▶ Text segment:
/---
Sonnet 113 is one of 154 sonnets written by the English playwright and poet William Shakespeare. It's a member of the Fair Youth sequence, in which the poet expresses his love towards a young man.

==Synopsis==
Since he left his beloved, the poet can think of nothing else. His eye no longer sees the outer world, only the image of the beloved. Birds, flowers and other forms cannot enter his mind since it is filled with the image of his love. Whatever he sees, ugly or beautiful, is transformed into the beloved, and so the perfect inner image makes his outer vision false.

==Structure==
Sonnet 113 is an English or Shakespearean sonnet. The English sonnet has three quatrains, followed by a final rhyming couplet. It follows the typical rhyme scheme of the form ABAB CDCD EFEF GG and is composed in iambic pentameter, a type of poetic metre based on five pairs of metrically weak/strong syllabic positions. The 11th line exemplifies a regular iambic pentameter:
   × / × / × / × / × /
 The mountain or the sea, the day or night, (113.11)
Indeed, all fourteen lines may be scanned regularly, excepting the final extrametrical syllables or feminine endings in lines 10 and 12:
   × / × / × / × / × / (×)
 The crow, or dove, it shapes them to your feature. (113.12)
/ = ictus, a metrically strong syllabic position. × = nonictus. (×) = extrametrical syllable.
\---
Screenshot grounding data:
/---
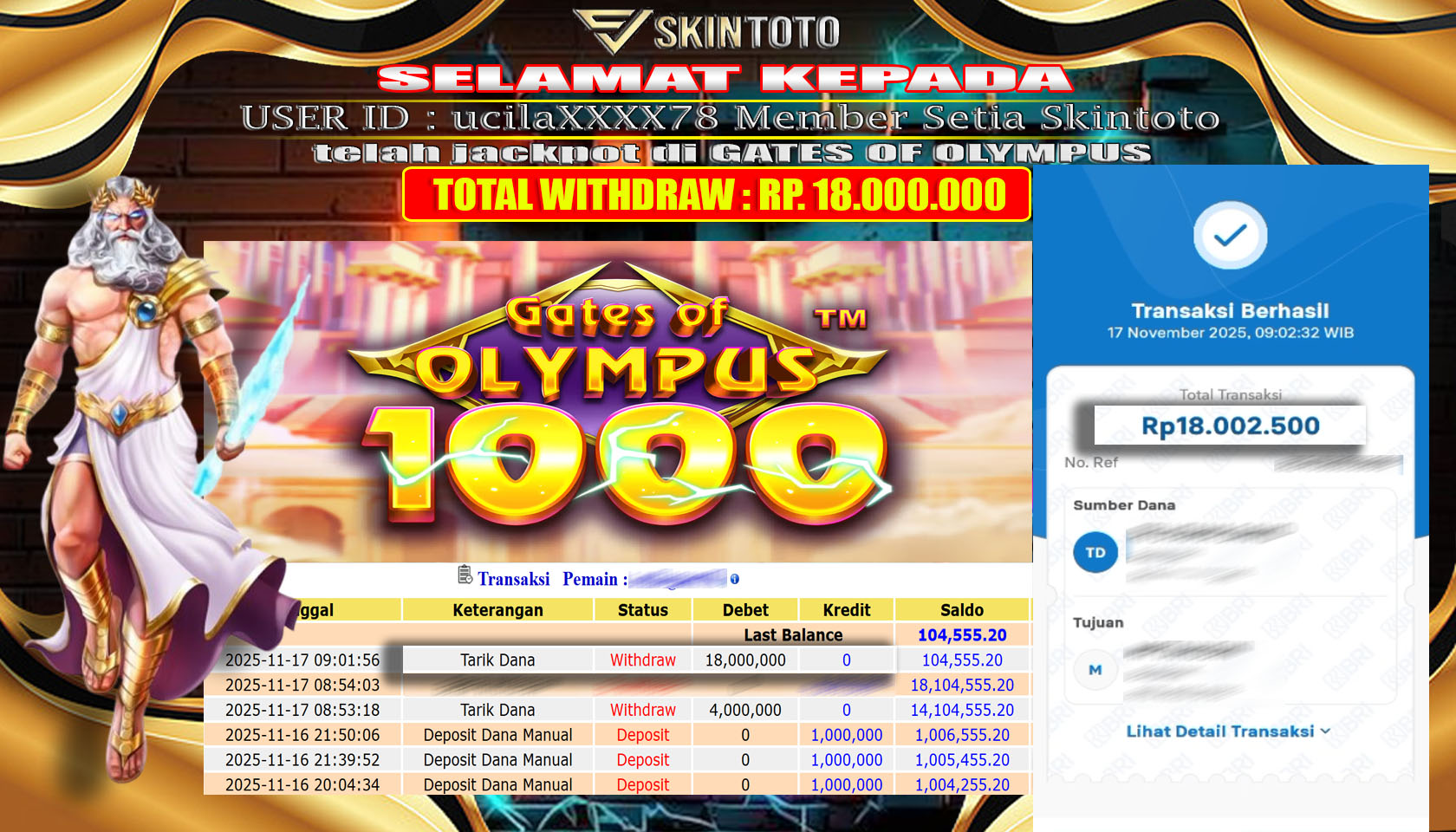Viewport: 1456px width, 832px height.
Task: Click the chevron next to Lihat Detail Transaksi
Action: [x=1325, y=731]
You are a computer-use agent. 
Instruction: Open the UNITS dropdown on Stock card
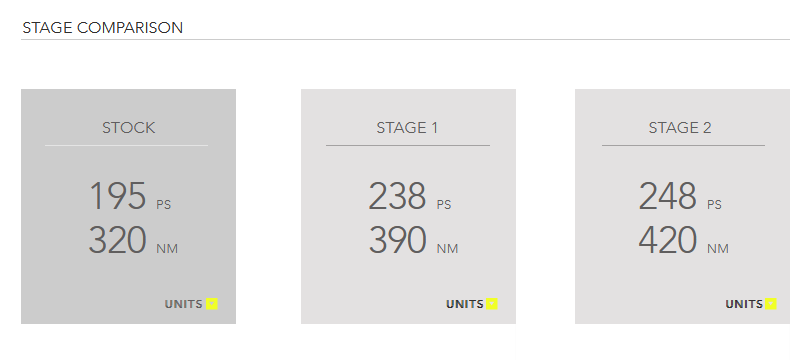click(191, 304)
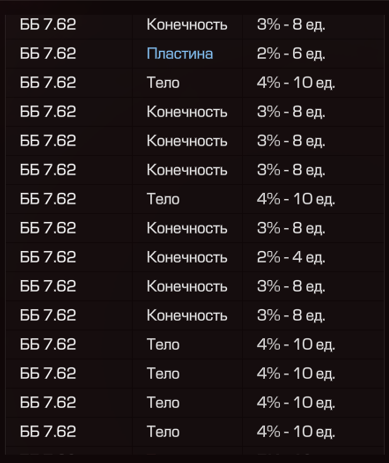Select the '2% - 4 ед.' damage value
Image resolution: width=389 pixels, height=463 pixels.
pos(291,257)
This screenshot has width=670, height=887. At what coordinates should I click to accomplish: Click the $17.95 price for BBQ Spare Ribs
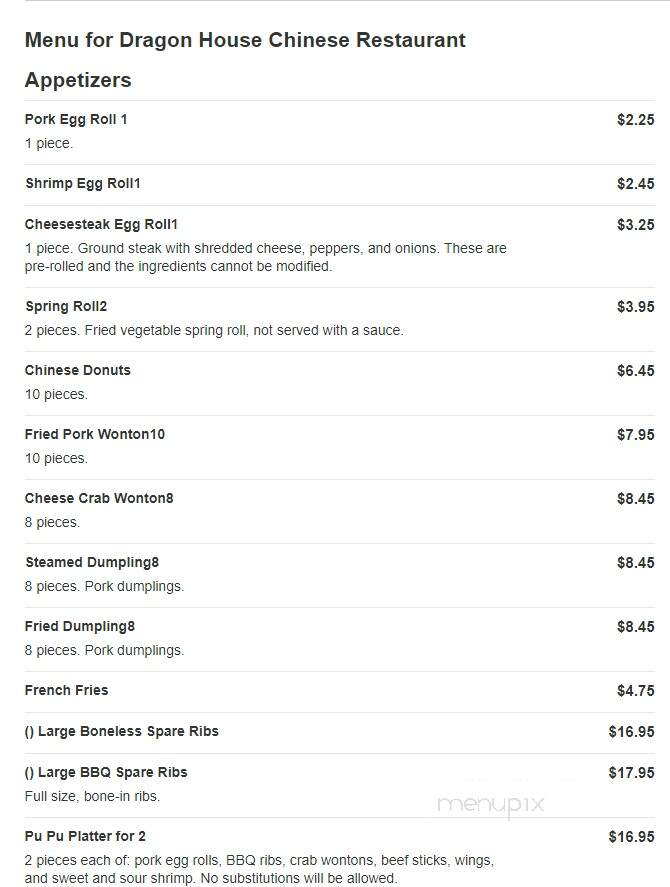[x=632, y=773]
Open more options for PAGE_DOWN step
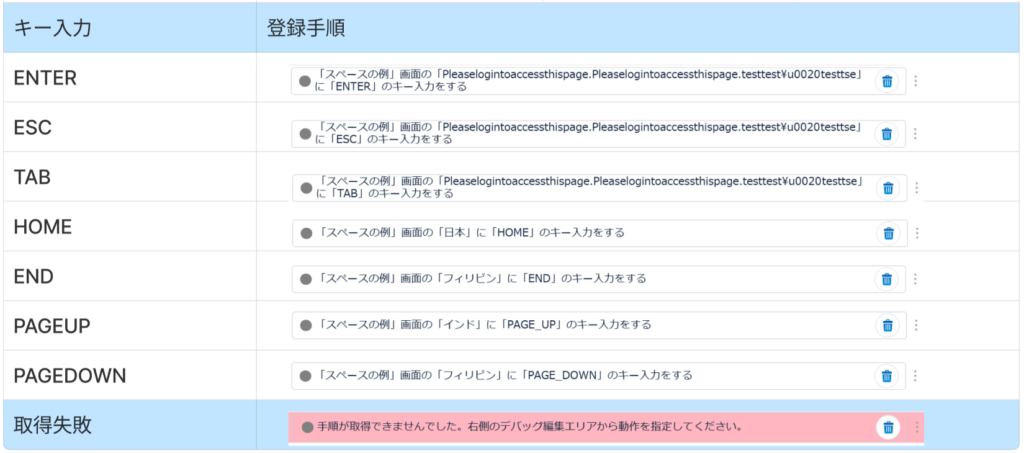The image size is (1024, 453). tap(916, 376)

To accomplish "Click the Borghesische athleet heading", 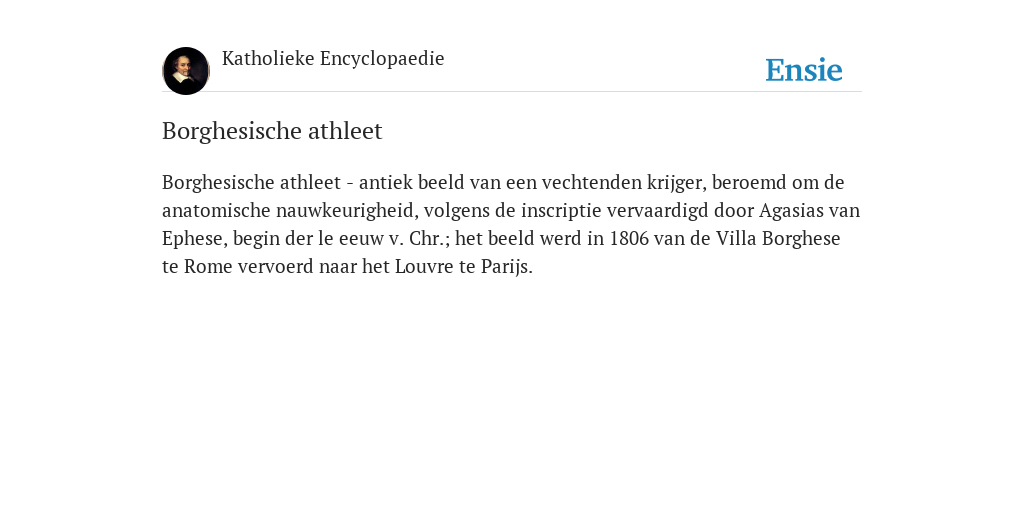I will pyautogui.click(x=272, y=131).

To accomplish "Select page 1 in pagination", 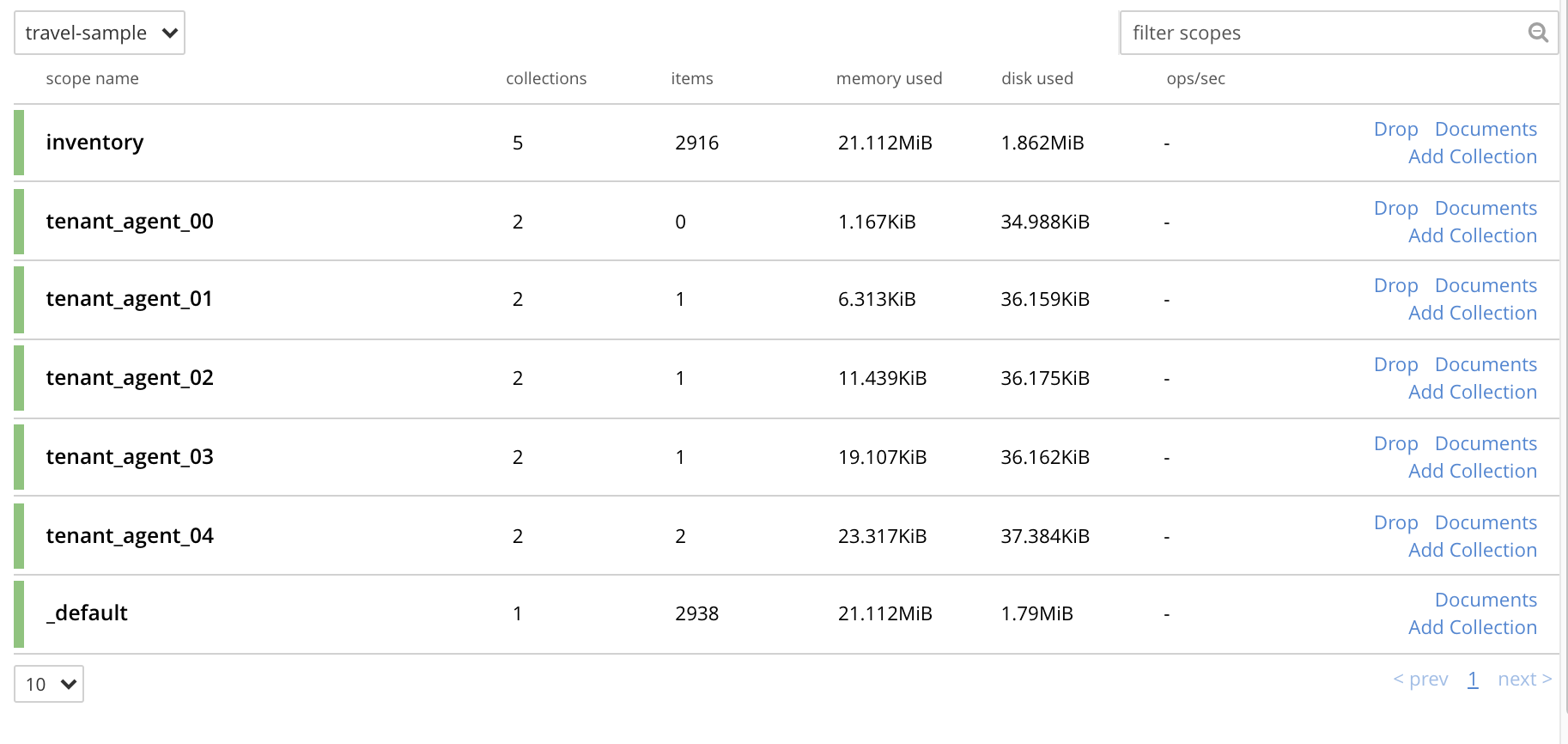I will click(1473, 679).
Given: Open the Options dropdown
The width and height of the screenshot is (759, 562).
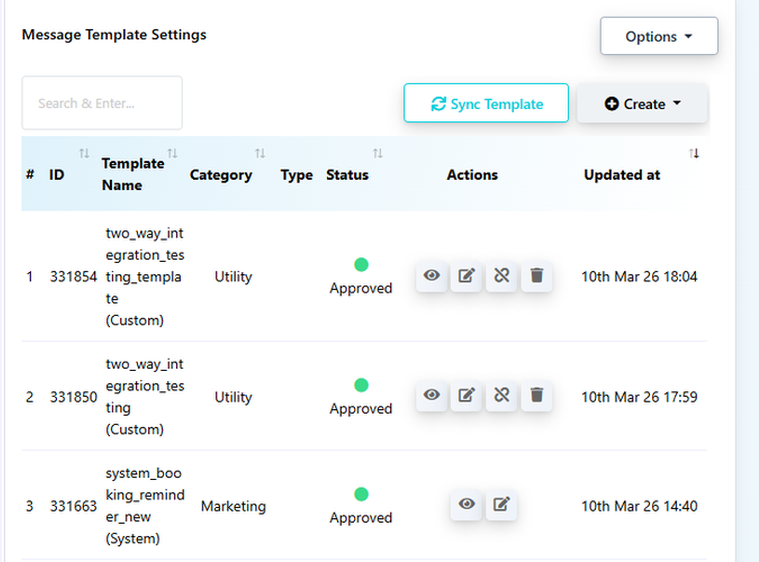Looking at the screenshot, I should [x=658, y=37].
\---
▶ Task requirements:
List every symbol defined in the scansion key at the end of the Sonnet 113 text, each with the meaning the key gives it.

▶ Problem solution:
/ = ictus, a metrically strong syllabic position
× = nonictus
(×) = extrametrical syllable